■ **Exercise materials**
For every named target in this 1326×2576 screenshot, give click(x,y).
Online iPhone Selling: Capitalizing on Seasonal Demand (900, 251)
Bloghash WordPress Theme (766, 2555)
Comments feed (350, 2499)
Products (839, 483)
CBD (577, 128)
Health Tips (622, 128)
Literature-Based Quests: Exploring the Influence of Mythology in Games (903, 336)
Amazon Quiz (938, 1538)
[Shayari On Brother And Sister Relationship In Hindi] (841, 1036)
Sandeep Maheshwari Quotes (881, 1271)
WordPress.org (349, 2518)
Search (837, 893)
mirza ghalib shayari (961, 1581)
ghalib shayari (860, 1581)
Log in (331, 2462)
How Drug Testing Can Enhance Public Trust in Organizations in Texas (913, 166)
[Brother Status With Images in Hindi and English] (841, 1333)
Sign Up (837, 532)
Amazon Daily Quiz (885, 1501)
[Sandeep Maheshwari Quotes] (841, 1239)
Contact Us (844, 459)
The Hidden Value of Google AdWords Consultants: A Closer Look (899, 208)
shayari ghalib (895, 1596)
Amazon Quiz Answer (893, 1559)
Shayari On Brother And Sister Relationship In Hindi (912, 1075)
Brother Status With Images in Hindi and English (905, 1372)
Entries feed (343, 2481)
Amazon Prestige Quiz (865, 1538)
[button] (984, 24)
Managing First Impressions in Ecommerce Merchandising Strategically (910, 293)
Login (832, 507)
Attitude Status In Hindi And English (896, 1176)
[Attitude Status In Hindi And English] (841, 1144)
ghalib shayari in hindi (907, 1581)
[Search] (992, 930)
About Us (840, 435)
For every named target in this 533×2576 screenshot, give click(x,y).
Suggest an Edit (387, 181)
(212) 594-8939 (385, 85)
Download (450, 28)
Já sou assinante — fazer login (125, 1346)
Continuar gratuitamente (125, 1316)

■ **Work to complete**
After the last line, print all the entries once again, unchanged.

■ **Written response**
For every named target in this 1326×2576 screenshot, give click(x,y).
Online iPhone Selling: Capitalizing on Seasonal Demand (900, 251)
Bloghash WordPress Theme (766, 2555)
Comments feed (350, 2499)
Products (839, 483)
CBD (577, 128)
Health Tips (622, 128)
Literature-Based Quests: Exploring the Influence of Mythology in Games (903, 336)
Amazon Quiz (938, 1538)
[Shayari On Brother And Sister Relationship In Hindi] (841, 1036)
Sandeep Maheshwari Quotes (881, 1271)
WordPress.org (349, 2518)
Search (837, 893)
mirza ghalib shayari (961, 1581)
ghalib shayari (860, 1581)
Log in (331, 2462)
How Drug Testing Can Enhance Public Trust in Organizations in Texas (913, 166)
[Brother Status With Images in Hindi and English] (841, 1333)
Sign Up (837, 532)
Amazon Daily Quiz (885, 1501)
[Sandeep Maheshwari Quotes] (841, 1239)
Contact Us (844, 459)
The Hidden Value of Google AdWords Consultants: A Closer Look (899, 208)
shayari ghalib (895, 1596)
Amazon Quiz Answer (893, 1559)
Shayari On Brother And Sister Relationship In Hindi (912, 1075)
Brother Status With Images in Hindi and English (905, 1372)
Entries feed (343, 2481)
Amazon Prestige Quiz (865, 1538)
[button] (984, 24)
Managing First Impressions in Ecommerce Merchandising Strategically (910, 293)
Login (832, 507)
Attitude Status In Hindi And English (896, 1176)
[Attitude Status In Hindi And English] (841, 1144)
ghalib shayari in hindi (907, 1581)
[Search] (992, 930)
About Us (840, 435)
For every named target in this 533×2576 screenshot, give click(x,y).
Suggest an Edit (387, 181)
(212) 594-8939 (385, 85)
Download (450, 28)
Já sou assinante — fazer login (125, 1346)
Continuar gratuitamente (125, 1316)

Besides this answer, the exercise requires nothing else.